3.1. In hoger beroep heeft appellant verwezen naar hetgeen hij in bezwaar en beroep heeft aangevoerd. Er was na 28 juni 2011 sprake van een doorlopend klachtenpatroon, ziektebeeld en behandelingen. Door de vervolgbehandeling en operatie in september 2011 werd duidelijk dat de situatie eind juni 2011 anders was dan door het Uwv ingeschat.
3.2. Het Uwv heeft in verweer gemotiveerd verzocht tot bevestiging van de aangevallen uitspraak.

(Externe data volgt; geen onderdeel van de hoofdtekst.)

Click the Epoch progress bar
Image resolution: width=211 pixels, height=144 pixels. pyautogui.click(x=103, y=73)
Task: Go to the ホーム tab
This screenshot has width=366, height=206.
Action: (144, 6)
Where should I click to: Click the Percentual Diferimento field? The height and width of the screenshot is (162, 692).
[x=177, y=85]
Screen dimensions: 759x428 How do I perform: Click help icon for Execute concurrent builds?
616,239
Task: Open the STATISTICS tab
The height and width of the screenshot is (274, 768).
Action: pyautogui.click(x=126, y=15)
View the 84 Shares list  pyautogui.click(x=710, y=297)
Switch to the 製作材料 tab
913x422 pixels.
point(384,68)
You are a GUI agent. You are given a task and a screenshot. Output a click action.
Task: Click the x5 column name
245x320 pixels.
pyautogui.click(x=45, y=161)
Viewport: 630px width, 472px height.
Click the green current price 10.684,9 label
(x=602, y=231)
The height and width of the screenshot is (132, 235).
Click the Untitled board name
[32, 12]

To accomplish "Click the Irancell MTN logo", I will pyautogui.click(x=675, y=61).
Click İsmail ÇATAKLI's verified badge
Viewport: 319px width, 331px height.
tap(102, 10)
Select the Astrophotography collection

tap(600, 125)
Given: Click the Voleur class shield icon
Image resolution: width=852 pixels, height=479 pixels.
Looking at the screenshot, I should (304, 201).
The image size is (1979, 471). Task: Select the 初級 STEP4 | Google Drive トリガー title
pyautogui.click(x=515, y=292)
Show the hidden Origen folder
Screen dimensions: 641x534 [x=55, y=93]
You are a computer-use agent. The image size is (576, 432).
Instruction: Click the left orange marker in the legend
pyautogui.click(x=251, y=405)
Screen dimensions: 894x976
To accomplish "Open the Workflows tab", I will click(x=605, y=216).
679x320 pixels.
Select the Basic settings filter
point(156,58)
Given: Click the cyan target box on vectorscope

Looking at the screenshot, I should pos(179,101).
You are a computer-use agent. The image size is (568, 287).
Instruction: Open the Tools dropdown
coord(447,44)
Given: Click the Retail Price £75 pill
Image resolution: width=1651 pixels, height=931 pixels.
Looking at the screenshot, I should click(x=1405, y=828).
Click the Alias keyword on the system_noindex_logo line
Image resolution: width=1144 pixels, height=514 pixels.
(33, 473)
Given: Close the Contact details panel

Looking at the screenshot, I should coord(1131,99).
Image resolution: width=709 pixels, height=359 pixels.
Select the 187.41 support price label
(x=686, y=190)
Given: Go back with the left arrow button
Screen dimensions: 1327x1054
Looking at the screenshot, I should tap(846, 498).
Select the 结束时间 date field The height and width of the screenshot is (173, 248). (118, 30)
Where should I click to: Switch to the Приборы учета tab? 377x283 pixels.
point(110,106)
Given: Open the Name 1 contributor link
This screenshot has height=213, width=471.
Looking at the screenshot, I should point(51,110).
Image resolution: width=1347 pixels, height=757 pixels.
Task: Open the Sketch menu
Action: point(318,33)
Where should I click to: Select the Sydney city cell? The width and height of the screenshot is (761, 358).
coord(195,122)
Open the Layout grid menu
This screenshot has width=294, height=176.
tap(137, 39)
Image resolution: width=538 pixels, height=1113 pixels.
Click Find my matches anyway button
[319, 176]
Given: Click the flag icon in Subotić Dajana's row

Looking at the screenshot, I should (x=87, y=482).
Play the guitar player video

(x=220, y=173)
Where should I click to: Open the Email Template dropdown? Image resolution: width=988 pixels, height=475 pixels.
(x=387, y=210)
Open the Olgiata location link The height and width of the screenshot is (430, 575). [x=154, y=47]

4. De Raad oordeelt als volgt.
4.1. Het oordeel van de rechtbank en de daaraan ten grondslag gelegde overwegingen worden onderschreven. In hoger beroep is door appellant geen (nieuwe) medische informatie naar voren gebracht die leidt tot het oordeel dat zijn belastbaarheid op de datum in geding niet juist is vastgesteld. Appellant heeft zijn stelling, die er op neer komt dat de fistel waaraan hij op 6 september 2011 is geopereerd ook al aanwezig was op 28 juni 2011, niet met medische stukken onderbouwd. Uit de informatie van de chirurg naar aanleiding van diens onderzoeken op 9 mei 2011 en 30 juni 2011, waarover bezwaarverzekeringsarts Van der Kooij beschikte, kan niet worden afgeleid dat op de datum in geding reeds sprake was van een fistel.
4.2. Uit hetgeen in 4.1 is overwogen volgt dat het hoger beroep niet slaagt en de aangevallen uitspraak voor bevestiging in aanmerking komt.
5. Voor toepassing van artikel 8:73 en artikel 8:75 van de Algemene wet bestuursrecht bestaat geen aanleiding.
BESLISSING
De Centrale Raad van Beroep
- bevestigt de aangevallen uitspraak;
- wijst het verzoek om veroordeling tot vergoeding van schade af.
Deze uitspraak is gedaan door J.J.T. van den Corput, in tegenwoordigheid van Z. Karekezi als griffier. De beslissing is uitgesproken in het openbaar op 13 februari 2013.